Masking the taste of Augmentin - with candy canes

Or, "how to convince a child with pneumonia to take her antibiotics, part 1 of ... hopefully 1."

My 3.5 y/o daughter came down with pneumonia last week.  While it turns out to probably have been viral, she was prescribed Augmentin (amoxicillin + clavulanic acid), and instructed to finish it.

She.  Hates.  Augmentin.

With a passion unmatched by anything I've seen.  As far as I can tell, this is one of the most singularly nasty-tasting medicines we try to give kids.  And we didn't get it flavored.  The straight stuff causes her to gag and/or vomit.

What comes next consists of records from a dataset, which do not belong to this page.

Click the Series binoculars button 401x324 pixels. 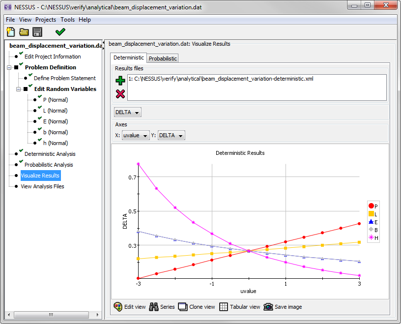[x=162, y=307]
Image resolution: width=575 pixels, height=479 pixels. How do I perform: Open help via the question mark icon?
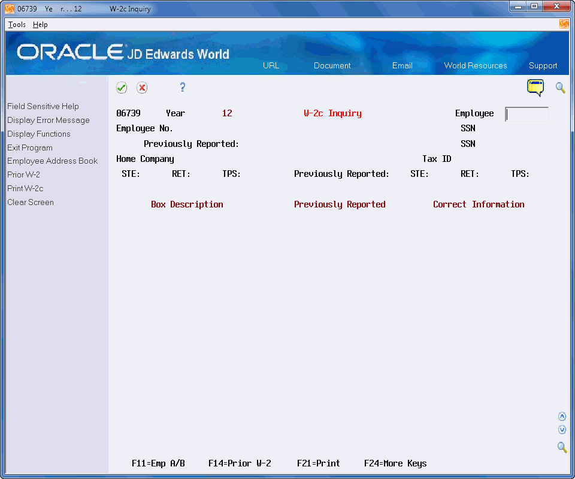182,88
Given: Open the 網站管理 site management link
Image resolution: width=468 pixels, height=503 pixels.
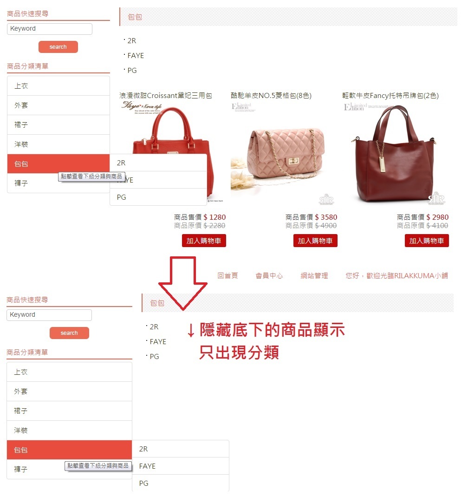Looking at the screenshot, I should (x=314, y=275).
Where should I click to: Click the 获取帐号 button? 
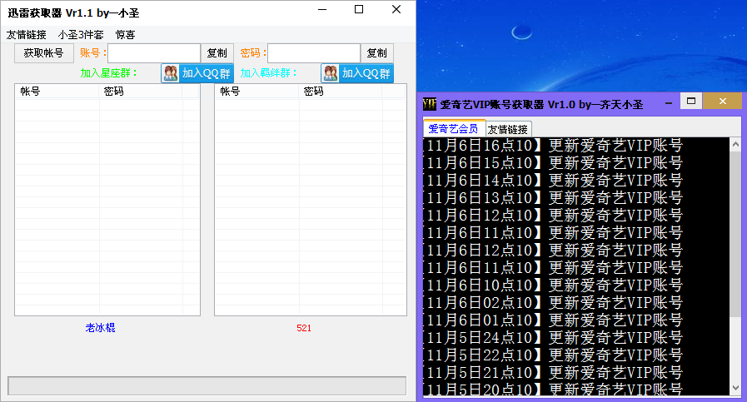tap(43, 53)
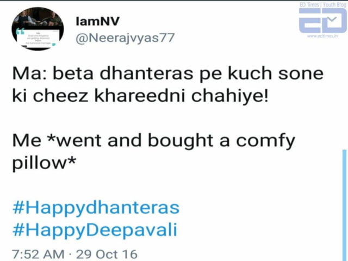Click the word 'dhanteras' in first line

coord(146,73)
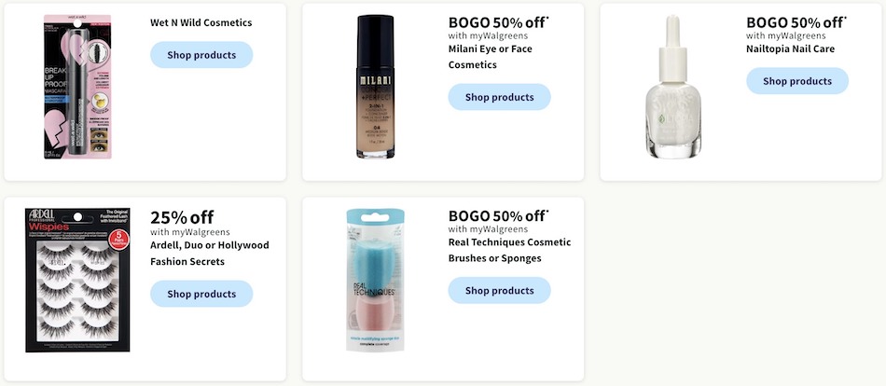The height and width of the screenshot is (386, 886).
Task: Click "with myWalgreens" text under 25% off
Action: (190, 232)
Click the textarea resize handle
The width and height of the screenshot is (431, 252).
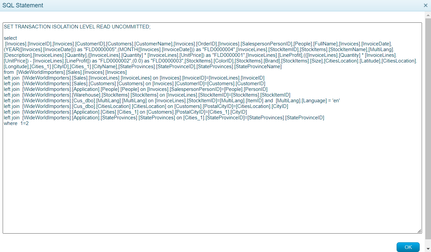tap(419, 231)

So, in the spirit of trying to educate a budding young experimentalist, we conducted a sequence of experiments, lining up three spoons-full of augmentin mixed with various substances to dilute it.  I asked her to tell me which of the three had the best taste.  Each spoonful contained about 0.25ml augmentin suspension to about 0.25 tsp of masking agent.

I can't guarantee that anyone else's preferences will match my daughter's, but I'm including the list because she (yes, seriously) came up with some ideas we hadn't seen before.  The ratings are her preferences as elicited through the taste tests.

All "recipes" are for 9ml of Augmentin.  Please feel free to be disturbed at the amount of sugar in all of these options - I am too.  But it got it down and mostly stayed down.

(1)  The surprising winner:  Candy-Cane Flavor.  To make:  Throw a peppermint candy cane into your food processor or (high-performance) blender.  I can't guarantee it won't dull the chopping blade - but, c'mon, if you can blend an iPhone, you can blend a candy cane.  Mix at about a 5-to-1 ratio of candy cane to Augmentin.

The alternate runner-up:  Peppermint oil (about 8 drops) + two or three tablespoons (!!) sugar + augmentin.

It's gloopy.  It's got to be horrible for their teeth (brush well after!).  But it's got so much mint flavor it masks the flavor with less overall volume than anything else we tried, which resulted in less time-to-ingest.  Candy canes were all her idea.

(2)  Runner-up:  Blackberry jam, seedless.  Take my word on the seedless:  We tried with a homemade dewberry jam, but she had to chew it a bit, which resulted in more exposure time and more "bleah".  Go for as much fruit as possible to get a strong flavor in there.  Drawback:  Requires lots of dilution (meaning:  several tablespoons of jam), so it takes a while.

(3)  Worked for a while but now she disapproves:  Chocolate syrup.  There's something in the chocolate flavor that doesn't mask the ick-sweet of the augmentin.  This worked, but it got a double "bleah" on every spoonful.

(4)  Worked twice:  Honey + (soy) milk.  We hadn't had time to go shopping and were staying in a hotel over the holidays, so this was our quick hack to try to make it better.  Three "bleahs".

(5)  Not as good as chocolate syrup:  Molasses.

(6)  Also not as good as chocolate syrup:  Apple Butter.  (For those not familiar, Apple Butter is like very strong applesauce - it doesn't contain butter.  Think peanut butter, but pure apples.)

(7)  Failed - not as good as chocolate syrup or apple butter:  Salted caramel sauce.  On the bright side, my wife and I did enjoy it. grin.

(8)  Didn't test better than blackberry:  Strawberry jam.  The stronger flavor of the blackberry proved a better masking agent.

Comments with additional suggestions appreciated if we ever have to do this again -- have you found something that works even better?

(From a friend:  If you're reading this in advance, at Walgreens and maybe a few other places, you can get the Flavorx flavorings added when you fill the prescription.  We haven't tried them yet.)